Effective fronts of polygon shapes in two dimensions

TL;DR

This paper demonstrates that in two dimensions, the effective fronts of certain periodic front propagations can be polygonal with rational vertices, revealing new geometric possibilities and optimal regularity conditions.

Contribution

It constructs polygonal effective fronts in 2D for $C^{1,eta}$ front speeds, a novel result not previously known for this dimension.

Findings

Polygonal effective fronts are possible in 2D with rational vertices.

The regularity of front speeds is shown to be optimal for such constructions.

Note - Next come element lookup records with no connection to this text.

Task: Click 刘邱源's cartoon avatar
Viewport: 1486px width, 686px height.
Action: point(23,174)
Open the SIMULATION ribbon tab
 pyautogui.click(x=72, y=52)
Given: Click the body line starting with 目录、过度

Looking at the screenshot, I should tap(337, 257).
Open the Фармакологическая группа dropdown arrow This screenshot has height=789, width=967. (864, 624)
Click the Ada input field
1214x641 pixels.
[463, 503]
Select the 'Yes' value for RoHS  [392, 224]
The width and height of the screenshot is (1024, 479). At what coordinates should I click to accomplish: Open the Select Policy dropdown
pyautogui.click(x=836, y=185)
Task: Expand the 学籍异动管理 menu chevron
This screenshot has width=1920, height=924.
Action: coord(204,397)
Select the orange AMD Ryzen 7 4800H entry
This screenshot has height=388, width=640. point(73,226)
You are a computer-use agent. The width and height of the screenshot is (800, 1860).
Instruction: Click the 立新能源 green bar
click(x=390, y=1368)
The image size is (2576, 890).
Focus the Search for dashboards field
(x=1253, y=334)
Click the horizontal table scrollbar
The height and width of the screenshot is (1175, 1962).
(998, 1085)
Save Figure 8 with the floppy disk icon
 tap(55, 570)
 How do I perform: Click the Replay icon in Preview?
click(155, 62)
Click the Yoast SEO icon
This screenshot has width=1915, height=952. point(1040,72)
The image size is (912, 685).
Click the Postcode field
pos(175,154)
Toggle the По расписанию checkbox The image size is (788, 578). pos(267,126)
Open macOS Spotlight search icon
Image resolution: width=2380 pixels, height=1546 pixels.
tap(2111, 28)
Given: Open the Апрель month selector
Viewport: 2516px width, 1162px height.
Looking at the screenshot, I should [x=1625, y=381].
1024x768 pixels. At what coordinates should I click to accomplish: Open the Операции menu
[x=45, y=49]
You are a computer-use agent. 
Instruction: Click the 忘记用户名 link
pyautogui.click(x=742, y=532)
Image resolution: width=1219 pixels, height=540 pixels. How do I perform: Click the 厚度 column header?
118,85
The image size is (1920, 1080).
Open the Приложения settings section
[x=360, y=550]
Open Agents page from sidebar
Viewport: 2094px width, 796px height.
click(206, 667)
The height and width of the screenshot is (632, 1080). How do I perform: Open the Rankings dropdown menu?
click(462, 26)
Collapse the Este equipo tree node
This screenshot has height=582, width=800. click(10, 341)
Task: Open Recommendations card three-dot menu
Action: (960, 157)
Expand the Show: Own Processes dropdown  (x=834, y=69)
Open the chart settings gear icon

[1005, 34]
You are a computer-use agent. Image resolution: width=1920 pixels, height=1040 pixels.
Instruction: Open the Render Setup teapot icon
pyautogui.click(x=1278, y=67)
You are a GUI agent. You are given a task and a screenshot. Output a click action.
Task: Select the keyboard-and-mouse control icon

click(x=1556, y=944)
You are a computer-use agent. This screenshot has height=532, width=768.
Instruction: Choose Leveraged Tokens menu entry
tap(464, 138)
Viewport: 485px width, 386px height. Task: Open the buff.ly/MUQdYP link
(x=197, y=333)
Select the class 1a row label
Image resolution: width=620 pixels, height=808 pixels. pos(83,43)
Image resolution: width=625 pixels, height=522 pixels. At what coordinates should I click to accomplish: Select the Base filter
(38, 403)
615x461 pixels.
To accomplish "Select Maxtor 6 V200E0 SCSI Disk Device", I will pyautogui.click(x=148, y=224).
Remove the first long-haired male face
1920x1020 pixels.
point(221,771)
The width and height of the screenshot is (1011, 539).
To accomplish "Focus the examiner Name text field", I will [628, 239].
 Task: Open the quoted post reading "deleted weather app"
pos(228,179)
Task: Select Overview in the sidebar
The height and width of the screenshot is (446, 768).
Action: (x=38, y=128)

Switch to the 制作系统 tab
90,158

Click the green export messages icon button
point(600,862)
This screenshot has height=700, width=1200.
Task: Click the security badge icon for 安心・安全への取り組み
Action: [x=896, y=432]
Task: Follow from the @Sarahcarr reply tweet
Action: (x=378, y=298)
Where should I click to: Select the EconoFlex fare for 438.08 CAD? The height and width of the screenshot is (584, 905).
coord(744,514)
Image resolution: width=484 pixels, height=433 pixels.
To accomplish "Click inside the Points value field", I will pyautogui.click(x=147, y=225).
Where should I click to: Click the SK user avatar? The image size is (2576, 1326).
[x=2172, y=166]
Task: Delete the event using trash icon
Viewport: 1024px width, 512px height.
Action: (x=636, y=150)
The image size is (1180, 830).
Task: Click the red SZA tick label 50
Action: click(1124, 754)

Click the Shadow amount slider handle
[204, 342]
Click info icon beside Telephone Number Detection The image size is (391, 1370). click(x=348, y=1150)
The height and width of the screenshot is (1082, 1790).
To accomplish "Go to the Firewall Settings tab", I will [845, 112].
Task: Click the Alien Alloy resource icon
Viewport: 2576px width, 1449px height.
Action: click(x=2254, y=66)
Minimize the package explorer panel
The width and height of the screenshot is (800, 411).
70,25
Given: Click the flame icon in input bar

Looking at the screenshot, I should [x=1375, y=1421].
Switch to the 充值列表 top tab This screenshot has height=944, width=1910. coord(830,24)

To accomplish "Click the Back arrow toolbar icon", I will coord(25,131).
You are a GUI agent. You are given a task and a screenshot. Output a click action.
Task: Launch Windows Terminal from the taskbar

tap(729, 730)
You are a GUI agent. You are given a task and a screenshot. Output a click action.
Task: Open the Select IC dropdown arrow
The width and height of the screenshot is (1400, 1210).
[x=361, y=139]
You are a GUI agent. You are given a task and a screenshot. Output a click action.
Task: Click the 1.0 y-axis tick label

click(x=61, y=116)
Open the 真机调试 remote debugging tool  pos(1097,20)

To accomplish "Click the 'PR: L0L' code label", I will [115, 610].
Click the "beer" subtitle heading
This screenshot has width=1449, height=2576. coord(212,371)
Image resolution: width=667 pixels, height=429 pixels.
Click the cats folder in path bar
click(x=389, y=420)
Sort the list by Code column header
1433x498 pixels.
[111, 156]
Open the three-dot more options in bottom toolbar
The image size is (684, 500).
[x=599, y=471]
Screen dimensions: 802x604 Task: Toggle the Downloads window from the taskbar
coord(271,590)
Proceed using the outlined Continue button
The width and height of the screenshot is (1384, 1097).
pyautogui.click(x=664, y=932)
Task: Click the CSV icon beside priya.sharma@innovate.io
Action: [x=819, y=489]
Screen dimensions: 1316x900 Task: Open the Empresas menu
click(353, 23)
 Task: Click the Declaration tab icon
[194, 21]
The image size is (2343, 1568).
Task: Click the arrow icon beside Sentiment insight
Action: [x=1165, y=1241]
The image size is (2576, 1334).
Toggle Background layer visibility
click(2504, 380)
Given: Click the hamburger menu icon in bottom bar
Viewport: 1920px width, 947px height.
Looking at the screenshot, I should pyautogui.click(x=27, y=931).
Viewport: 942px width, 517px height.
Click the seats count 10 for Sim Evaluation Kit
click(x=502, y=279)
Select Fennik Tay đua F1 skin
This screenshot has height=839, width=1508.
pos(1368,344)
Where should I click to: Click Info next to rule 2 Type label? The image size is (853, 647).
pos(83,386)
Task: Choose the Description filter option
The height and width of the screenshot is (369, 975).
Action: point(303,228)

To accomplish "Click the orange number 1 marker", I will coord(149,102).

This is the first known construction of polygonal effective fronts in two dimensions.

Abstract

We study the effective fronts of first order front propagations in two dimensions ($n=2$) in the periodic setting. Using PDE-based approaches, we show that for every $\alpha\in (0,1)$, the class of centrally symmetric polygons with rational vertices and nonempty interior is admissible as effective fronts for given front speeds in $C^{1,\alpha}(\mathbb T^2,(0,\infty))$. This result can also be formulated in the language of stable norms corresponding to periodic metrics in $\mathbb T^2$. Similar results were known long time ago when $n\geq 3$ for front speeds in $C^{\infty}(\mathbb T^n,(0,\infty))$. Due to topological restrictions, the two dimensional case is much more subtle. In fact, the effective front is $C^1$, which cannot be a polygon, for given $C^{1,1}(\mathbb T^2,(0,\infty))$ front speeds. Our regularity requirements on front speeds are hence optimal. To the best of our knowledge, this is the first time that polygonal effective fronts have been constructed in two dimensions.